| Problem description |
After locating "Where should I click to: Select" in the listing below, copy that line and each one after it exactly, ending with the line that has "You are a computer-use agent. The".

BEGIN Data to process

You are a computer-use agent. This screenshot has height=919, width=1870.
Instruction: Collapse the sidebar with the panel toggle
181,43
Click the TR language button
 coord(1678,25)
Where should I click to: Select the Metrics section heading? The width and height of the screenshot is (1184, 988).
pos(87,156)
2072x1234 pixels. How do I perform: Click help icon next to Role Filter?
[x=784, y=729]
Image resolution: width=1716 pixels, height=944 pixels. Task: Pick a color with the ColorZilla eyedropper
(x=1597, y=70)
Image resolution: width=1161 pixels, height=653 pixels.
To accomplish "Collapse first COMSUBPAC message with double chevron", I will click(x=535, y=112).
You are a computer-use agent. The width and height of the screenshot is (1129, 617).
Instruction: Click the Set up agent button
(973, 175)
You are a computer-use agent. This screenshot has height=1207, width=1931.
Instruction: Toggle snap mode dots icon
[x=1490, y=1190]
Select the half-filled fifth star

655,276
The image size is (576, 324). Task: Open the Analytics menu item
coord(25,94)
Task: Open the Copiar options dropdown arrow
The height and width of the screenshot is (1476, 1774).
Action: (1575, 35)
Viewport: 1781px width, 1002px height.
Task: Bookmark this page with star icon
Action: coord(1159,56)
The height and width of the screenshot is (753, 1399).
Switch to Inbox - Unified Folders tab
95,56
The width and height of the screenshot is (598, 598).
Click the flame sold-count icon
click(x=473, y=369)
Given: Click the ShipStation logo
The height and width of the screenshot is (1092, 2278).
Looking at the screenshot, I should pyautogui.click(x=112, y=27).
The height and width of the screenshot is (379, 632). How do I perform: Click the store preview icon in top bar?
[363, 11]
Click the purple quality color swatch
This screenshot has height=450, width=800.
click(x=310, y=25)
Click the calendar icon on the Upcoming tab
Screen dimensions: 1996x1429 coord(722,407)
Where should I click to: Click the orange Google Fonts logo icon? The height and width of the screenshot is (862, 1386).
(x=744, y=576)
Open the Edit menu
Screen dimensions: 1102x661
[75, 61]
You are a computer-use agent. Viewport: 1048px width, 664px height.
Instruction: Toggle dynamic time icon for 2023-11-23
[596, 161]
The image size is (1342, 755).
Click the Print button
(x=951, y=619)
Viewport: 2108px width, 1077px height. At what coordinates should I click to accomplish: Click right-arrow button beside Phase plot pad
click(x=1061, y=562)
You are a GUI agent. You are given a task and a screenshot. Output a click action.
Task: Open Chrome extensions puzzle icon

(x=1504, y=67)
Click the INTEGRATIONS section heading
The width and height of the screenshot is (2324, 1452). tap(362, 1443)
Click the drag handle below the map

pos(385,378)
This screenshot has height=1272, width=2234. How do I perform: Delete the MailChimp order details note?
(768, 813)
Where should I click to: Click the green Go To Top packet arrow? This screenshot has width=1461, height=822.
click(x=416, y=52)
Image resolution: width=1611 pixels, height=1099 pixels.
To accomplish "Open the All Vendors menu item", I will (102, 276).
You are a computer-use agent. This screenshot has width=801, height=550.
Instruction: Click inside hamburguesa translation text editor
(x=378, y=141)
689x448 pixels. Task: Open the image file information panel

END Data to process

| Result |
Where should I click to: Select the Metrics section heading? The width and height of the screenshot is (1184, 988).
pos(87,156)
2072x1234 pixels. How do I perform: Click help icon next to Role Filter?
[x=784, y=729]
Image resolution: width=1716 pixels, height=944 pixels. Task: Pick a color with the ColorZilla eyedropper
(x=1597, y=70)
Image resolution: width=1161 pixels, height=653 pixels.
To accomplish "Collapse first COMSUBPAC message with double chevron", I will click(x=535, y=112).
You are a computer-use agent. The width and height of the screenshot is (1129, 617).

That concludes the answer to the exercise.